Abstract
The BCL6 transcriptional repressor protein has been shown to promote B cell lymphoma in transgenic mouse models. The mechanism by which BCL6 transforms primary B cells is unclear, although repression of the p53 tumor suppressor is thought to play a role. Here we show that BCL6 has critical oncogene functions that are independent of p53 repression. We find BCL6 cooperates with constitutive CD40 signaling to rapidly transform p53-deficient primary mouse B cells in vitro. Constitutive CD40 signaling alone does not transform p53-deficient B cells, indicating that BCL6 acts specifically as an immortalizing oncogene in this system. The BCL6 transformed B cells are polyclonal and form polyclonal tumors.
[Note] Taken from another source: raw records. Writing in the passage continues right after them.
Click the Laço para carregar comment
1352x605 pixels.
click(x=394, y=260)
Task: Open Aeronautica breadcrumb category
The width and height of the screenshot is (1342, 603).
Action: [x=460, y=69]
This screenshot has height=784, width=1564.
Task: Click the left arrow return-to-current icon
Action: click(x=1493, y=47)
At the initiation of the cultures, BCL6 does not significantly alter cell cycle progression, but does promote increased cell survival. Early cultures of BCL6 expressing B cells show marked repression of ATR and p27kip1 but not other BCL6 target genes, suggesting that the ATR and p27kip1 genes have key early roles in mediating BCL6 transformation function. BCL6 transformed cell lines show further decreases of ATR and p27kip1 expression plus strong decreases in Blimp1 and PDCD2 expression. This study provides important clues about the critical target genes used by BCL6 to transform primary B cells and indicates that the CD40 signaling pathway can collaborate with BCL6 in the transformation of primary B cells. Lastly, our study demonstrates a rapid in vitro system to analyze the transformation function of BCL6.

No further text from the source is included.